Walmart leaps into the TikTok acquisition fray.

The nation’s largest retailer is joining Microsoft’s bid: “That news, along with the resignation of the head of TikTok’s U.S. business, has led to speculation that the company’s parent, ByteDance, may soon announce that it’s entered into formal negotiations to sell operations in the United States, Canada, Australia and New Zealand,” Jay Greene and Abha Bhattarai report.

“Analysts say the deal could give Walmart an inroad to a coveted demographic that it has long struggled to attract: younger shoppers. Walmart, which makes about half of its annual revenue from grocery sales, has aggressively bought up online apparel companies and other specialty brands, including Moosejaw and Bonobos, in recent years, in hopes of building up its online presence. The company posted $514 billion in revenue last year, nearly double Amazon’s $281 billion.” (Amazon founder and chief executive Jeff Bezos owns The Washington Post.)

  • TikTok’s founder wonders how we got here: “He is different from an earlier generation of Chinese tech-company founders who sought favor from China’s ruling Communist Party establishment. [ByteDance CEO Zhang Yiming] skews more California than Great Hall of the People,” the WSJ’s Liza Lin and Eva Xiao report of the leader of TikTok’s parent company. “Besides being the first consumer app from China to make it big in the West, TikTok, unlike many of China’s past successes, can’t be accused of copying Western technology rather than innovating.”
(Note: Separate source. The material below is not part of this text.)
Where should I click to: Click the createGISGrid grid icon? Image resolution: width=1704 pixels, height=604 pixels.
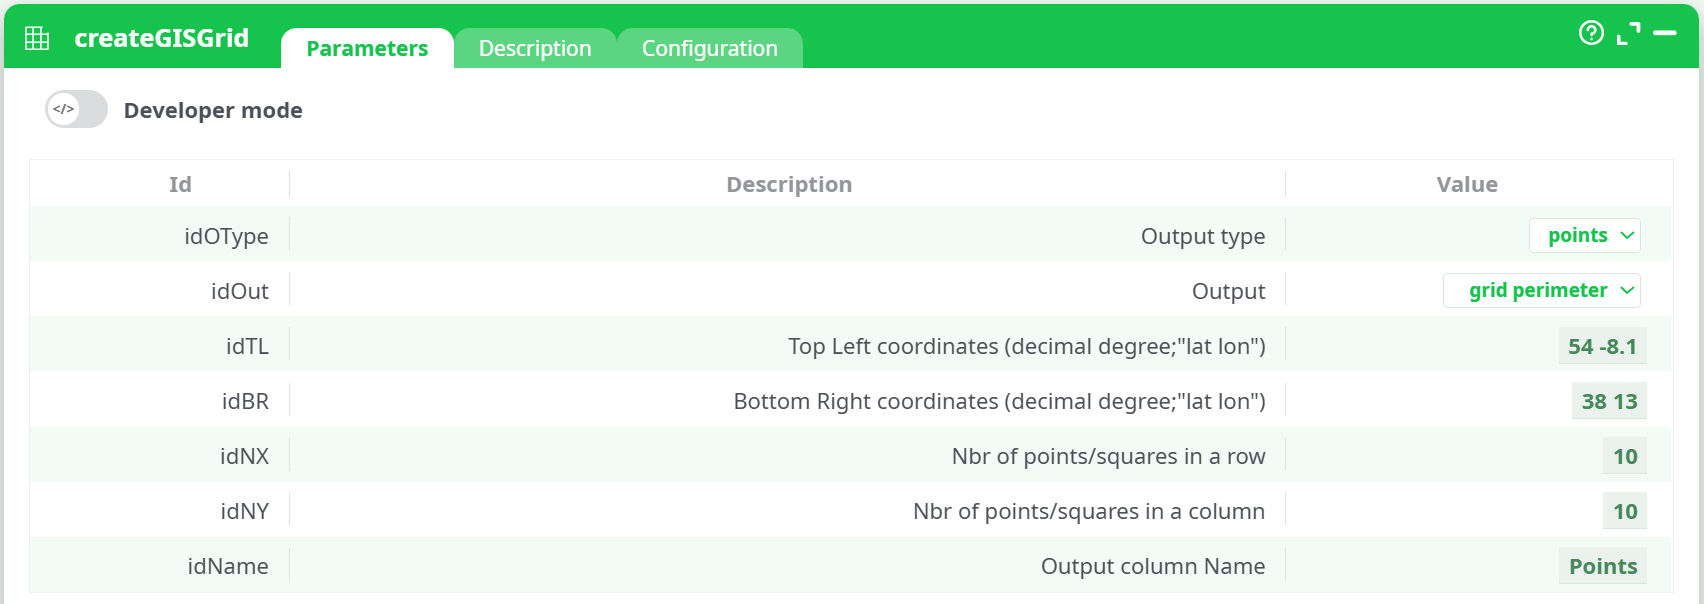(37, 38)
Ex-Bank of America employees say they faced “extreme pressure” to sell credit cards. Even as the bank’s sales practices faced tighter regulatory scrutiny in the wake of the Wells Fargo fake accounts scandal, “company executives in one state were putting increased pressure on branch-based employees to sell more credit cards, according to interviews with former BofA employees, a wrongful termination lawsuit filed by one of those ex-employees and documents reviewed by American Banker,” Kevin Wack of the American Banker reports

The interviews, documents and lawsuit raise questions about how much the sales culture at the nation’s second-largest bank has really changed, notwithstanding broad pronouncements by regulators about industry-wide improvements. They open a window into BofA’s sales practices in the wake of the Wells Fargo scandal — and suggest that the company has found ways to continue its focus on aggressive sales even within the confines of new regulatory expectations.”